Directions for this task
Please pick out every line in the items below that contains the word "Collapse", and copy each of those lines.
######
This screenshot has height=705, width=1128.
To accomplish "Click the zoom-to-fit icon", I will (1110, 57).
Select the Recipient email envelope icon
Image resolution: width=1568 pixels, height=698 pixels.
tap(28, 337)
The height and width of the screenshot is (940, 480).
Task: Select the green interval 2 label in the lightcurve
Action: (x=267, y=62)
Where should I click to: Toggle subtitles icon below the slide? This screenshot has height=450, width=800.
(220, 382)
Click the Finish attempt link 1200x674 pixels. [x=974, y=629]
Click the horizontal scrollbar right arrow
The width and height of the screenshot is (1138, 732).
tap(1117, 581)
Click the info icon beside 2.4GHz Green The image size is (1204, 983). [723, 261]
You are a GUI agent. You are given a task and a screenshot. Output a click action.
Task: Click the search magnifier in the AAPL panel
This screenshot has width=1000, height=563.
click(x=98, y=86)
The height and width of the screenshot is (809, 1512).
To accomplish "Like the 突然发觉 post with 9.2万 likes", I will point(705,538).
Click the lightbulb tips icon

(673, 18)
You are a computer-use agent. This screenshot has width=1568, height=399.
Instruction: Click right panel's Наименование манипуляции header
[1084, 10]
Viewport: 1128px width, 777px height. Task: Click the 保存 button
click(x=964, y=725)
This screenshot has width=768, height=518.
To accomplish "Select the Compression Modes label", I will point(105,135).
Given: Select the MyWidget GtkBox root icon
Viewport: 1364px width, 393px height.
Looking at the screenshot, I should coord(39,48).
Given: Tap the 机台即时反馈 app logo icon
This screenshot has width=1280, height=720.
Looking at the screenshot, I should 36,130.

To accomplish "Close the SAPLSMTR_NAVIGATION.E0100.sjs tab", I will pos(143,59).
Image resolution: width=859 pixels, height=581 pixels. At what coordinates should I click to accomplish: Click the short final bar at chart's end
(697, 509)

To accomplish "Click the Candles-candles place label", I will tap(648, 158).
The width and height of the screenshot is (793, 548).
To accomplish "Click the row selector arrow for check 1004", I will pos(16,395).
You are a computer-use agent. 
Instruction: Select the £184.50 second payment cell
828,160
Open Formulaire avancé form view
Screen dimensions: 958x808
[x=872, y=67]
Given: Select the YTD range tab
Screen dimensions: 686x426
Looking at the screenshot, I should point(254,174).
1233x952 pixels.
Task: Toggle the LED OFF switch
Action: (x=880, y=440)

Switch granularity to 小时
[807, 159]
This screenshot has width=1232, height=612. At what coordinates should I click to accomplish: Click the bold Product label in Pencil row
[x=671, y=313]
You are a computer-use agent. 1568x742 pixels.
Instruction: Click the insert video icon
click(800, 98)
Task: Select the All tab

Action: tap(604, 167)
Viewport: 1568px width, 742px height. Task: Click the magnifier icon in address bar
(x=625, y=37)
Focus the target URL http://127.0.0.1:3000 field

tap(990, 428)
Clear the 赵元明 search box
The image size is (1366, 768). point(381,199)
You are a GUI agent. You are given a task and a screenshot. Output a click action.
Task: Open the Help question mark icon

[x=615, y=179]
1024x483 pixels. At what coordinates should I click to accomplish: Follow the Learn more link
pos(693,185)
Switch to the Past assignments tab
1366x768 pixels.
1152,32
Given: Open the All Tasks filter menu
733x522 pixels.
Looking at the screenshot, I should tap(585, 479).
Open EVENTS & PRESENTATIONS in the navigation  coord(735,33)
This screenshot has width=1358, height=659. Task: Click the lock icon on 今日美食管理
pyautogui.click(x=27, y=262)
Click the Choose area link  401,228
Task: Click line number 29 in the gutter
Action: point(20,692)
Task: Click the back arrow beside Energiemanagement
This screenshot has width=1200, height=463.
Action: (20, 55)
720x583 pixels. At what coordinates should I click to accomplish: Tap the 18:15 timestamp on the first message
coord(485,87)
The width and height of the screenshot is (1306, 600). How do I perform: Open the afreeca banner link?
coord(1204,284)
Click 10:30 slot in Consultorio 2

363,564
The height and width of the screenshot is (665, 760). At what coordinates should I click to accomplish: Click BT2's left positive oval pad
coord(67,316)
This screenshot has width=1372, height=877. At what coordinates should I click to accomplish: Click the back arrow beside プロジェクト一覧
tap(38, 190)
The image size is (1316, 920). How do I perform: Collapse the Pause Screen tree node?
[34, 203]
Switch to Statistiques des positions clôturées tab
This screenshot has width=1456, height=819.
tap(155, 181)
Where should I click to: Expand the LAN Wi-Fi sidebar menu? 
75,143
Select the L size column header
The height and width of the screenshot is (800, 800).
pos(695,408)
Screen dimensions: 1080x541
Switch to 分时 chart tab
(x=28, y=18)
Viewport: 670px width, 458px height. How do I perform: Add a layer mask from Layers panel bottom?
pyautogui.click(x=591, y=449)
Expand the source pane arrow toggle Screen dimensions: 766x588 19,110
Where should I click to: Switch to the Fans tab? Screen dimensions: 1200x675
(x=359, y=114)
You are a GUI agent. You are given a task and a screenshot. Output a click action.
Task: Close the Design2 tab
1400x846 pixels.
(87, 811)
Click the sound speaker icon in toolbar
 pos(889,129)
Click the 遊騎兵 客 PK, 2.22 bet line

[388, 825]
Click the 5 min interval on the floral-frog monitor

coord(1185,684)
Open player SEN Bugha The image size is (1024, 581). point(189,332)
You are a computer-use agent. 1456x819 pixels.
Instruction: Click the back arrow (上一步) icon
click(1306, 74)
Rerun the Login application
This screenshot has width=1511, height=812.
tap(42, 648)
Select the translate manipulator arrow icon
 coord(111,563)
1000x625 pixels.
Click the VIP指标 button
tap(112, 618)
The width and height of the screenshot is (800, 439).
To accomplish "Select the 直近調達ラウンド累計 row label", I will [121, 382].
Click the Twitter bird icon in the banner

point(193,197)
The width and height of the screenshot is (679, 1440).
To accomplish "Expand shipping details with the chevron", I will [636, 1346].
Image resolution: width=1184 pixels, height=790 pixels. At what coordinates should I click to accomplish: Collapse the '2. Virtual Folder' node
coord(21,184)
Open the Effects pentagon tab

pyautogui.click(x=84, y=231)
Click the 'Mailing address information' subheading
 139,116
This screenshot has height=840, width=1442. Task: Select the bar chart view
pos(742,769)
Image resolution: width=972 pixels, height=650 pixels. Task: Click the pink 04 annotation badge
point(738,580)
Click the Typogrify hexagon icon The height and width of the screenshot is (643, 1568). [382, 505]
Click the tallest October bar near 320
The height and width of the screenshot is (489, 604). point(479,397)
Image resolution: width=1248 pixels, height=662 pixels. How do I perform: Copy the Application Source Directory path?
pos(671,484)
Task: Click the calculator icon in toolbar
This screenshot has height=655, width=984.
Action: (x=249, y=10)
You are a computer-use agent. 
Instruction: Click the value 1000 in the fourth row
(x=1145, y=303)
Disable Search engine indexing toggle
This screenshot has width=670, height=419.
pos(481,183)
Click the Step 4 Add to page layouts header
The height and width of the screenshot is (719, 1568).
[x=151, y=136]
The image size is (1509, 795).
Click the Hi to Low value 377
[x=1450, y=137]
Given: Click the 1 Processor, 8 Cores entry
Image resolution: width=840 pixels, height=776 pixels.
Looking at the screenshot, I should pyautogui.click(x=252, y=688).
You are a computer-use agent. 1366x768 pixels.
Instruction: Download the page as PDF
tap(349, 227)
######
Finished exercise
The image size is (1316, 920). How do I perform: Collapse the Pause Screen tree node?
Image resolution: width=1184 pixels, height=790 pixels. At what coordinates should I click to accomplish: Collapse the '2. Virtual Folder' node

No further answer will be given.